Blog and stuffs

Algorithms Concept and Analytics

  1. Basic Concept.
    • Basic operation: operation which is used most of the time. For example in linear search, “==” operation is a basic operation.
    • What is algorithms? An algorithm is a finite sequence of precise instructions for performing a computation or for solving a problem. (according Rosen in his textbook).

    • If you want to develop an algorithm, which properties should you consider?
      1. Input —> values from a specified set.
      2. Output —> a set of input values produces a set of output values.
      3. Definiteness —> steps of an algorithm must be defined precisely.
      4. Correctness —> correct output values for each set of input values.
      5. Finiteness —> produce the desired output after a finite steps.
      6. Effectiveness —> perform each step in a finite amount of time.
      7. Generality —> applicable for all problems of the desired form.
    • Runtime: number of execution of basic operator in a specific program.

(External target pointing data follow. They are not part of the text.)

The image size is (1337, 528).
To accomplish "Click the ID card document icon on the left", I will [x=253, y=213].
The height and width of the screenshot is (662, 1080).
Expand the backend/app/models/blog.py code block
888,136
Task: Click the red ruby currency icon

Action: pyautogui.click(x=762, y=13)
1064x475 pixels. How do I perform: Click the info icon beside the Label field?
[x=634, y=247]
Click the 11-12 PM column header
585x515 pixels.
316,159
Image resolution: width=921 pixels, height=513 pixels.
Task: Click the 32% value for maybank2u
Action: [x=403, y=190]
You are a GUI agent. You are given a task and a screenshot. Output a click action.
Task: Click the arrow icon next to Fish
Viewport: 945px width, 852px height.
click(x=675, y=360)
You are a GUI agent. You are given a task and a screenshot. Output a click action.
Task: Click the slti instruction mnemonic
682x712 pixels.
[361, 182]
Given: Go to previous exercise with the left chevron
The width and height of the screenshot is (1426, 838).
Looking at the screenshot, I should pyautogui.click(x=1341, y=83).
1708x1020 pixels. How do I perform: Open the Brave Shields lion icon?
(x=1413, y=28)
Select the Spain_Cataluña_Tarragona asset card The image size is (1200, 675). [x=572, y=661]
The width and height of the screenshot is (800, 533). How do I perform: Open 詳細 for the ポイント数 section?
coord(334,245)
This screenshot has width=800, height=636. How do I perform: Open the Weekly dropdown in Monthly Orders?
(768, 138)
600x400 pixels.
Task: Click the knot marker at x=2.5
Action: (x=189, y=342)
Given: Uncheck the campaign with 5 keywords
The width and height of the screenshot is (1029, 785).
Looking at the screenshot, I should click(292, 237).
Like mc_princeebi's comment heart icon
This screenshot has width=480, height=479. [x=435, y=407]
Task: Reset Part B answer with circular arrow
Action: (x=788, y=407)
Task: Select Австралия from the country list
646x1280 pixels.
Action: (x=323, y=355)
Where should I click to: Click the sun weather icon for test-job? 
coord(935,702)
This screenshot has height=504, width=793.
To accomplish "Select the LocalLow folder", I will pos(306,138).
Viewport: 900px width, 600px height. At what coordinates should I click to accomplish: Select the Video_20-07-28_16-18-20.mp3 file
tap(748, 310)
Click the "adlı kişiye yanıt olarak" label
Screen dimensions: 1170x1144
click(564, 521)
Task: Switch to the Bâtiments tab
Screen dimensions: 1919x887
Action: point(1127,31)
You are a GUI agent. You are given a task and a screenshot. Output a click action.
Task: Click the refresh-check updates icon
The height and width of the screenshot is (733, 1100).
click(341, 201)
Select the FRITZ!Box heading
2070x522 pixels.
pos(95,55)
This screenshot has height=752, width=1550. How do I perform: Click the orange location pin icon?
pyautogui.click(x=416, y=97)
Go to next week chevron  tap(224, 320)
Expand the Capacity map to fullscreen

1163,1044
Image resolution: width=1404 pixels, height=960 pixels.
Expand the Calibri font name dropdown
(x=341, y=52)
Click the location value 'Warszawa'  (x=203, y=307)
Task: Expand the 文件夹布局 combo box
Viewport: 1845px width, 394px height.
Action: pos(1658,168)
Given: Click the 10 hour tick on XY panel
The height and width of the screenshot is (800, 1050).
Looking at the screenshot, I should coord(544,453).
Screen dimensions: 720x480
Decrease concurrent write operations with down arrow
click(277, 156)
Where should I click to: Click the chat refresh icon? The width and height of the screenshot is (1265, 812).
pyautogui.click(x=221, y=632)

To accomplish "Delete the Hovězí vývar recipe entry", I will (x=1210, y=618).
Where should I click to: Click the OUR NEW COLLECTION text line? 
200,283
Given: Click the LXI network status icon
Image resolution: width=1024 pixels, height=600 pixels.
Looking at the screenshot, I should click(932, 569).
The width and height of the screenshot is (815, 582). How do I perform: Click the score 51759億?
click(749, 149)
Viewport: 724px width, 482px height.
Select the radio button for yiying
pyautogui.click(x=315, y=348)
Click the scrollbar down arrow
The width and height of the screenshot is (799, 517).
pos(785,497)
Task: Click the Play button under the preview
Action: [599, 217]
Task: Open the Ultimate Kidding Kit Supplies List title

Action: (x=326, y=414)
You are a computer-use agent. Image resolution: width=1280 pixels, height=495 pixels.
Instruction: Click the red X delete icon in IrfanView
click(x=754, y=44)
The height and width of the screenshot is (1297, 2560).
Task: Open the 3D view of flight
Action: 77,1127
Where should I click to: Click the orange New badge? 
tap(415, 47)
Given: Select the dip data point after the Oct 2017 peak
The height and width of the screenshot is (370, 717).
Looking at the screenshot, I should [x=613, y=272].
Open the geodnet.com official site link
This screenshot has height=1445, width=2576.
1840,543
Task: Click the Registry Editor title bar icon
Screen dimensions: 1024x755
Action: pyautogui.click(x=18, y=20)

For example in linear search, runtime is N because it execute basic operation “==” N times (N is length of array).
  2. Asymptotic Notation.
    • Asymptotic notations are the mathematical notations used to describe the running time of an algorithm when the input tends towards a particular value or a limiting value.
    • We consider here the the very large input size (which is nearly to infinity) —> therefore we called it “Asymptotic”. For example, consider the function:
    \[f(x) = 6x^2 + 100x + 300\]

    —> If we try sketching this function, we can obviously witness that, with x become larger and larger (x → inf). This function seem to be closer to it original version $f(x) = x^2$, in other word, the input size x increase bigger and bigger, 6 times x, plus 100 x and plus 300 will make no meaning. Fun fact: How can we multiply infinity to 6 after that plus 100 multiply infinity and plus 300 to the infinity value 😅?

    —> Therefore we automatically remove 6, 100x and 300. Obtaining runtime = x^2 clearly and briefly.

    • In order to calculate effectively the efficiency of an algorithm, it is necessary for us to have 3 cases:
      1. Best case.
      2. Average case.
      3. Worst case.
    • For example in bubble sort:
      • when the input array is already sorted, the time taken by the algorithm is linear i.e. the best case.
      • when the input array is in reverse condition, the algorithm takes the maximum time (quadratic) to sort the elements i.e. the worst case.
      • when the input array is neither sorted nor in reverse order, then it takes average time. These durations are denoted using asymptotic notations.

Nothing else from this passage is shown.